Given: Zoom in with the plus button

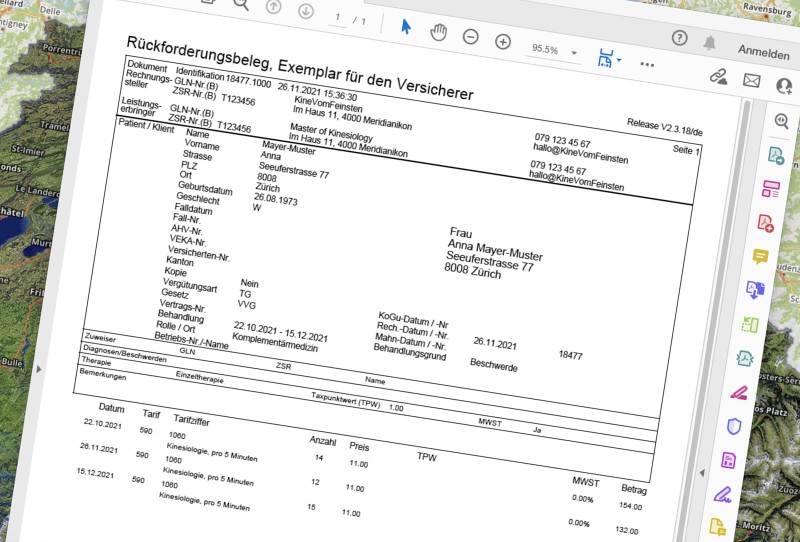Looking at the screenshot, I should pyautogui.click(x=503, y=41).
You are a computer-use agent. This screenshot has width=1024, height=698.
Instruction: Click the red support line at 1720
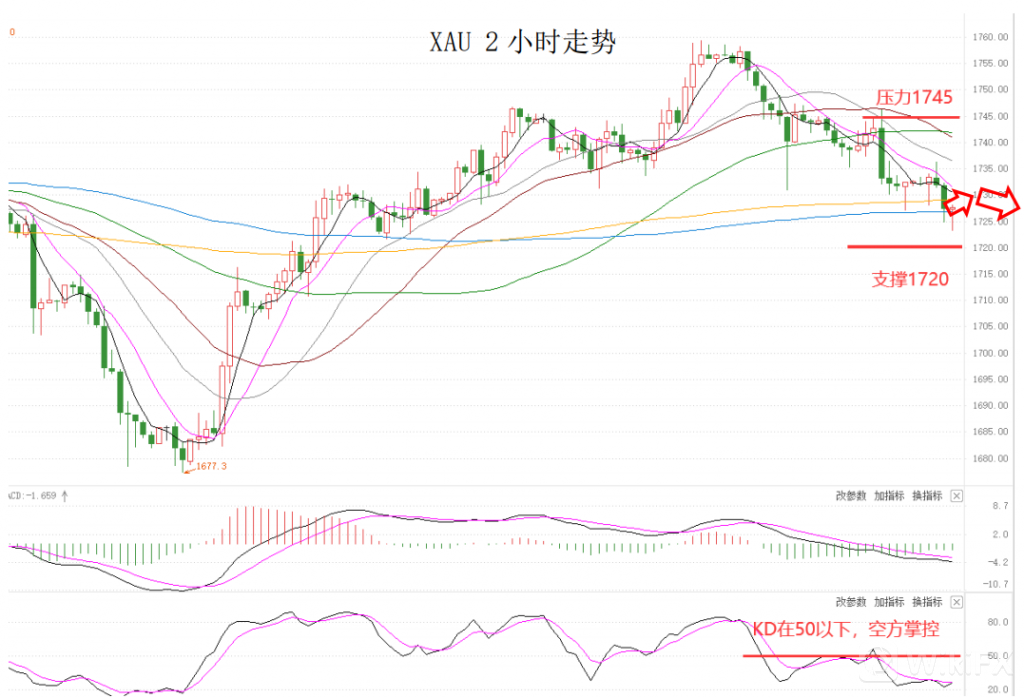click(x=904, y=246)
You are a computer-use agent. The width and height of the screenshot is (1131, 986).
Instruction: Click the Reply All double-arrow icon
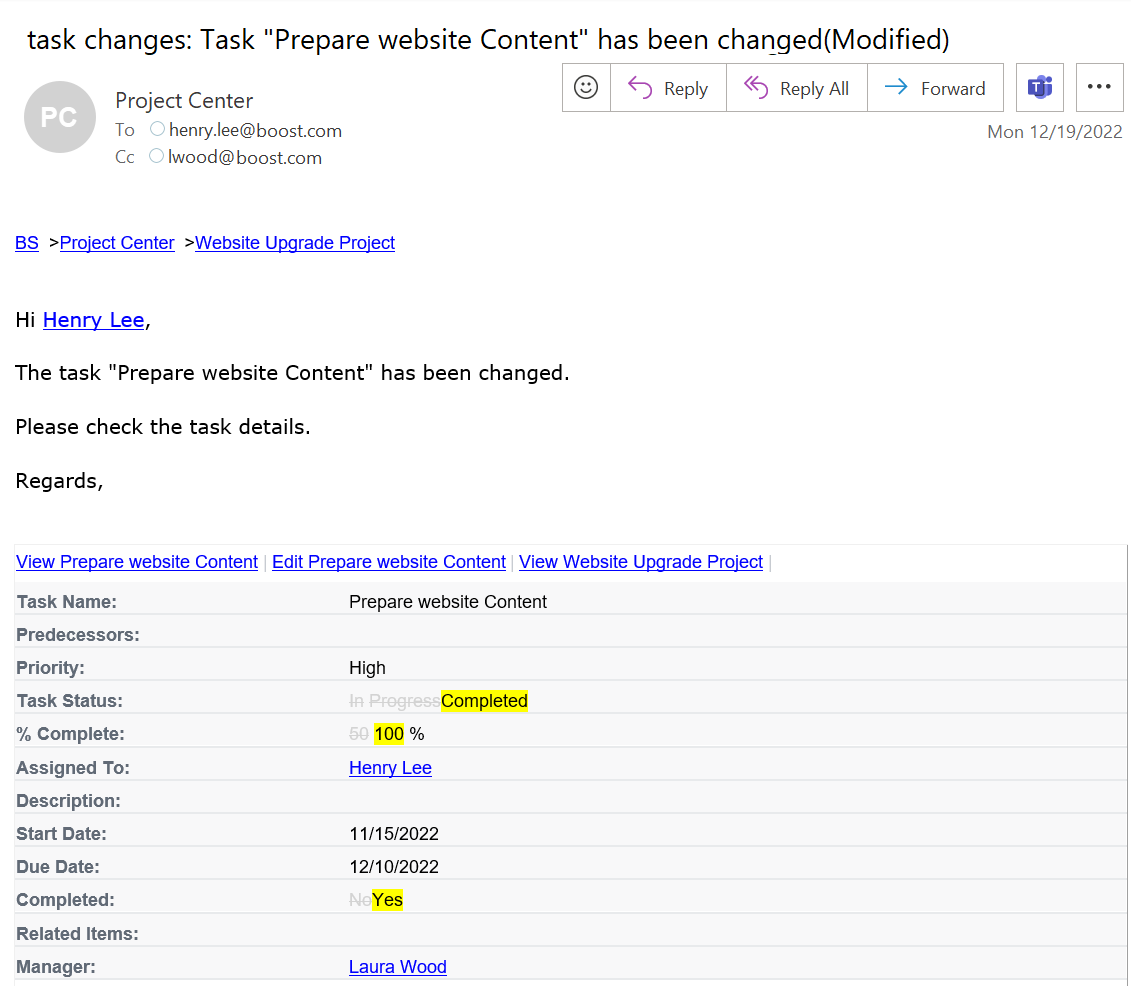click(756, 87)
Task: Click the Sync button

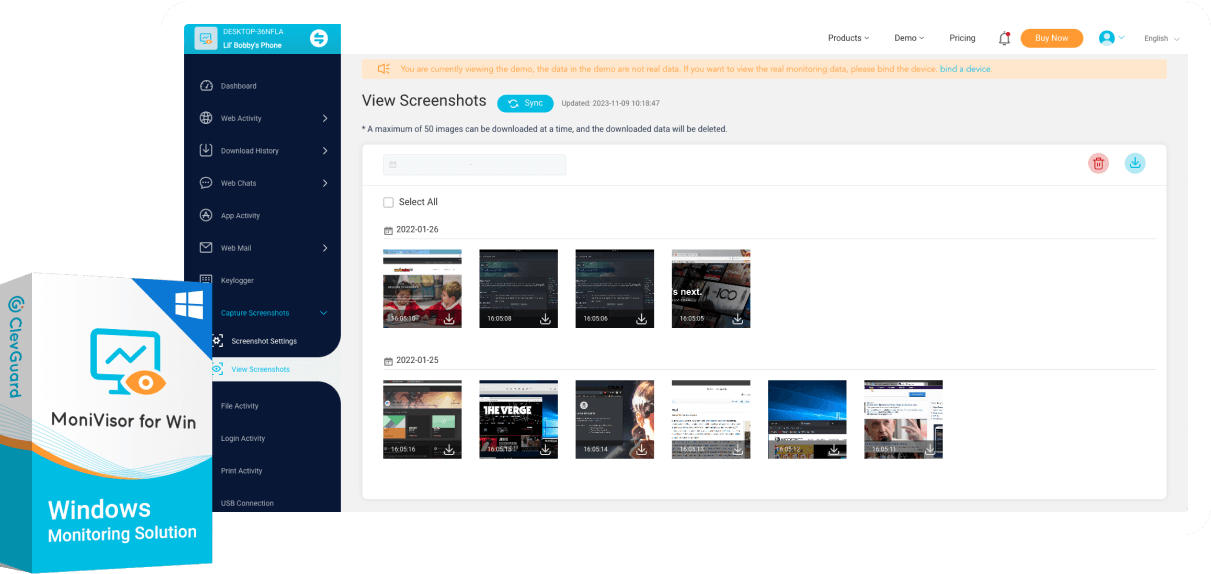Action: point(525,103)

_____

Beginning with the line where "Instruction: Click the Reply" appears, reproduce every remaining line of the listing above, the last one included, but none of the pictures.

Response for this exercise:
Instruction: Click the Reply All double-arrow icon
click(756, 87)
Task: Click the Sync button

Action: point(525,103)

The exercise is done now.